At issue is the fundamental purpose of public education in a nation where high school football is a cherished institution but where the interests of taxpayers often trump the most hallowed traditions.
The taxpayer group says the township can't afford football, which it says fosters an unhealthy jock culture, detracts from academics and girls' sports, and can cause serious injuries. A local newspaper has called the group "class snobs."
The parent group says it is unfair to deny the sport to boys who are desperate to play and eager to learn sportsmanship and teamwork at a school where the last varsity football team was snuffed out by the Depression in 1932. With more than 1,000 students, Hopewell Valley was the state's largest high school with no football team. Once a rural area near Princeton and Trenton, the township now is a growing, well-to-do suburb.
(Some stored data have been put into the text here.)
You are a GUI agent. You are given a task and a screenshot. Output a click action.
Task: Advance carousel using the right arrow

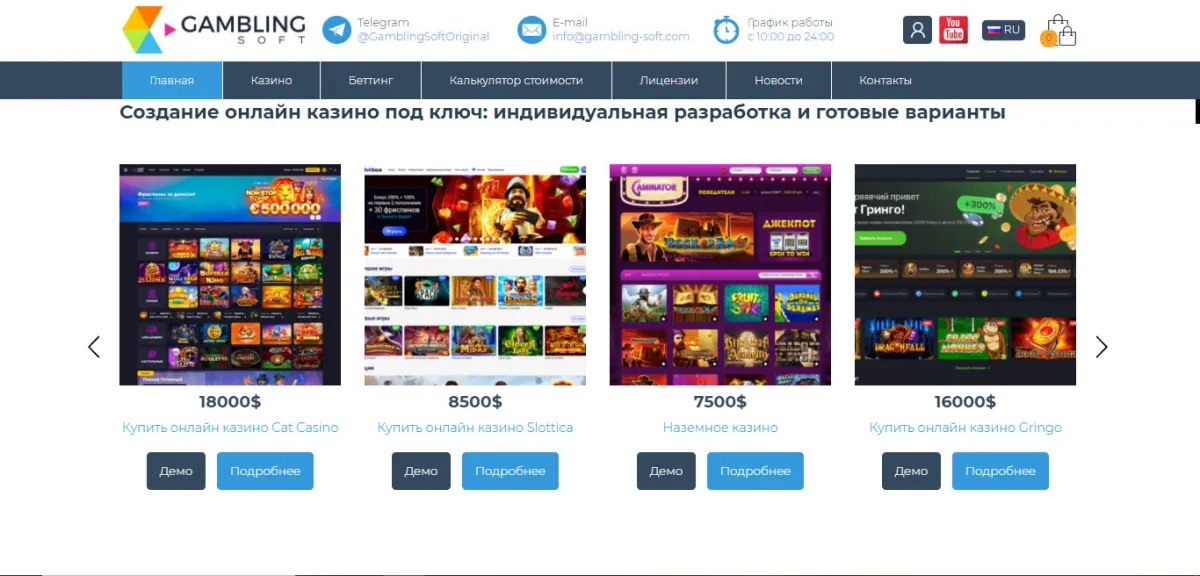tap(1102, 347)
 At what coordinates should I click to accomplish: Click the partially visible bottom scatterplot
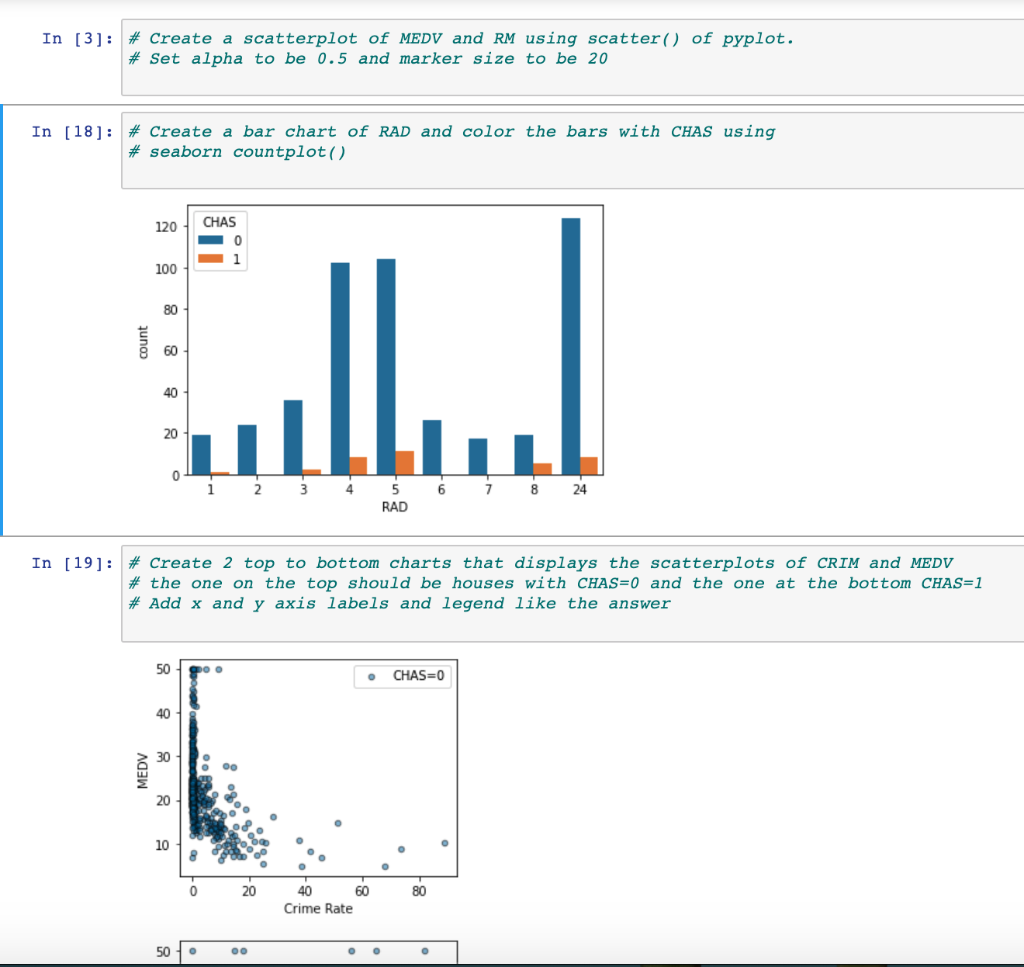click(x=318, y=952)
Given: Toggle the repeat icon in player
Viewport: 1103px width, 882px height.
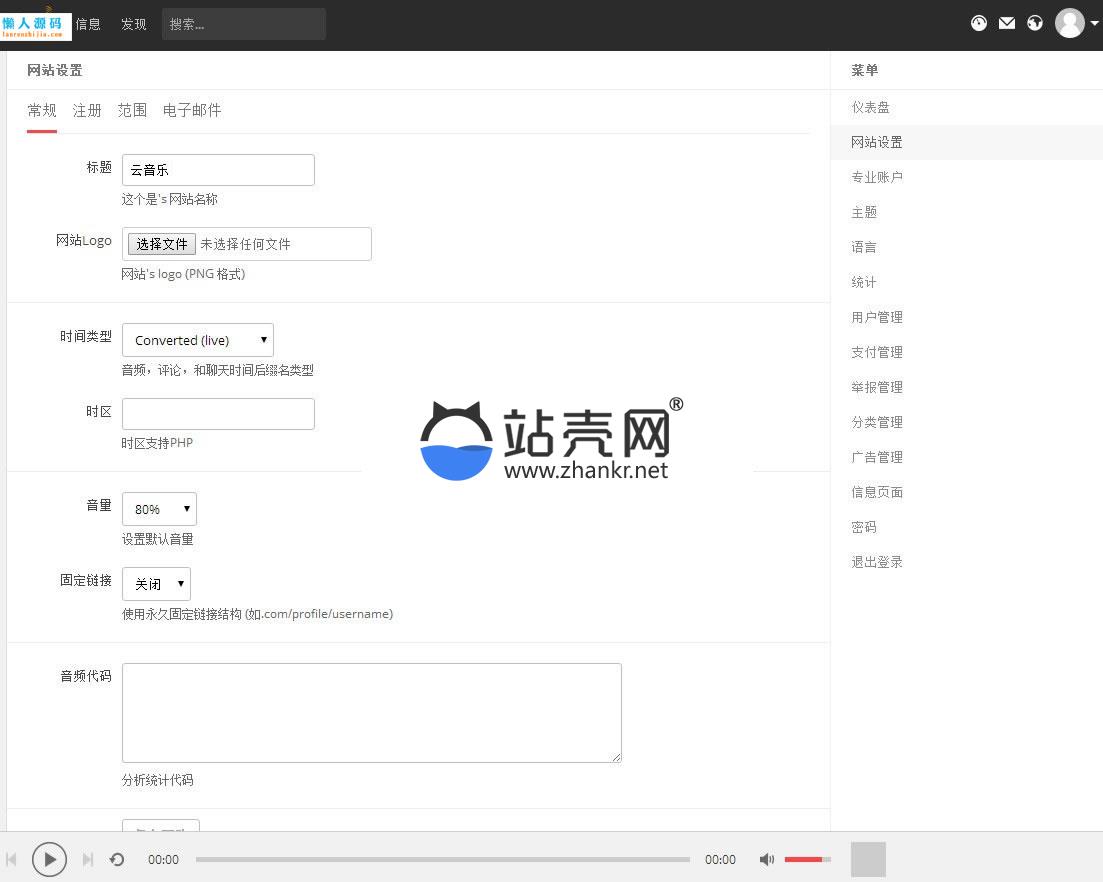Looking at the screenshot, I should [117, 859].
"It's kind of a snobby thing--they're afraid of a 'football mentality,' " said Kaye Yeisley, the mother of 6-foot-2, 240-pound James, 15, jersey No. 51 in your program, as she watched her son labor through practice.
"They can get pretty nasty, especially if you're not in that Hopewell clique," Cherie Stevulak, mother of Stephen, 14, jersey No. 35, said of the taxpayer group. "They think football players are dummies."
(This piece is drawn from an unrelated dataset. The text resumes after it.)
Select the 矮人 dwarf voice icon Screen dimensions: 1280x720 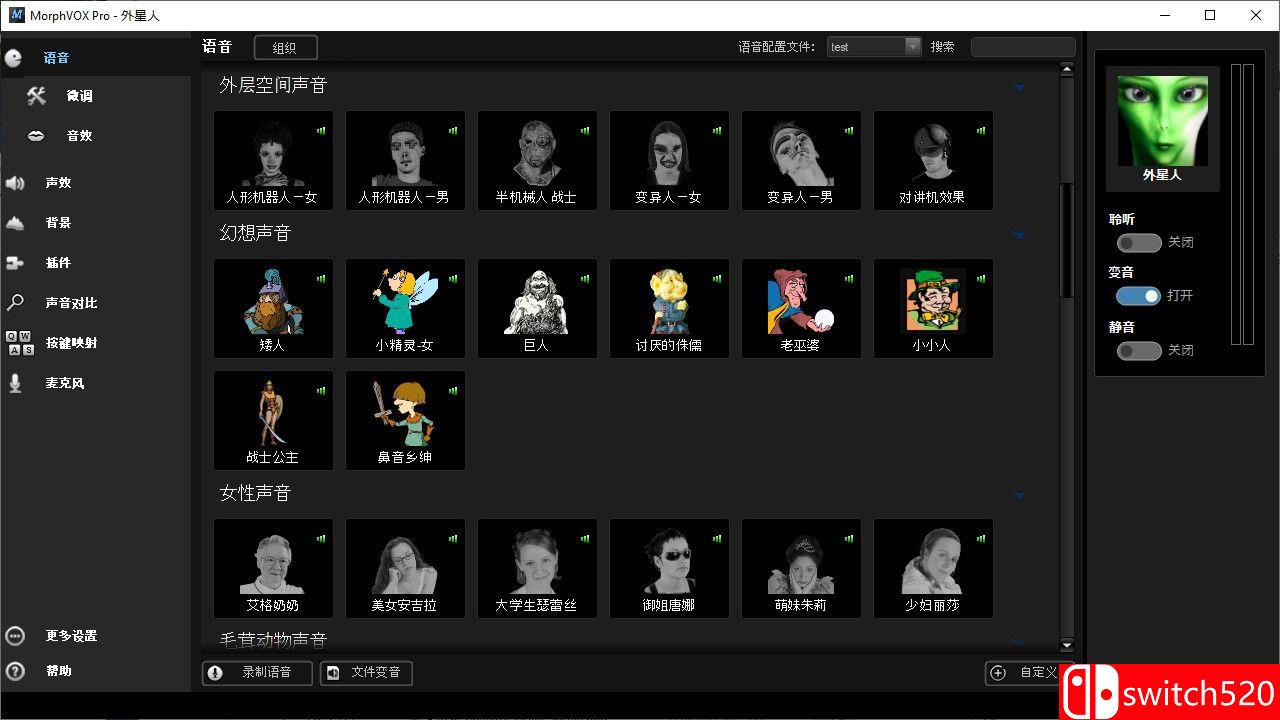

Mary Ellen Curtin, an HOV founder and the mother of two young girls in the school system, says the group has been unfairly characterized as mean-spirited and anti-egalitarian. She calls herself a "football atheist."
"It's more acceptable in American society to say you don't believe in God than to say you don't believe in football," Curtin said.
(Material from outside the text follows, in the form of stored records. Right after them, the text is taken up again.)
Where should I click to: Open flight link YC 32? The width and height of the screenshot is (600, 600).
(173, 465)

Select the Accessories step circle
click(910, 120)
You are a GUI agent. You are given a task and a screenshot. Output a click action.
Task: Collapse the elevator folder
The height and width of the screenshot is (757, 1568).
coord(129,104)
In a 10-page treatise she wrote for her group's Web site, Curtin listed her personal objections to football: It already has been voted down. It robs girls' sports of resources. It's dangerous. And it's too costly.
"I have a deep concern about football's effect on academics and its social aspects, where it can foment jocks-versus-geeks kinds of divisions," she said.
Caught in the middle is the school board. Board President Sally Turner said the April 2001 budget ballot, in which voters rejected football along with lacrosse and freshman softball, applied only to the 2001-02 school year.
"We have every legal right to do what we've done," she said. Asked why opponents want to kill a team paid for by private funds, Turner replied: "You'd have to ask them."
A 'Constitutional Issue'
Joseph Dutko, a retired cabinetmaker and co-founder of HOV, said even a privately funded football program eventually could cost taxpayers $300,000 to $400,000 for a new field, lights, bleachers, referees and so on. He called the dispute a "constitutional issue," saying the school board had thumbed its nose at voters.
"The board has violated the democratic process," said Dutko, who has put six children through the school system.
"I'm a World War II vet, and a lot of my buddies died fighting for democratic rights. Now an elected school board is denying those rights."
Dutko said he doesn't hate football. "I love the game. I watch pro football every Sunday," he said.
A New Jersey administrative law judge will rule on the HOV complaint, which was referred by the aptly named Bureau of Controversies and Disputes of the state education department. After hearing arguments by both sides, the judge will make a recommendation to the state's education commissioner.
"I wish they'd rule right now, because we haven't done anything wrong," said Kris Kley, treasurer of the parent group. "It's not like we're asking for a rifle club."
Kley, a mother of two grade-school boys, said her group is holding an auction and a carwash to raise more money.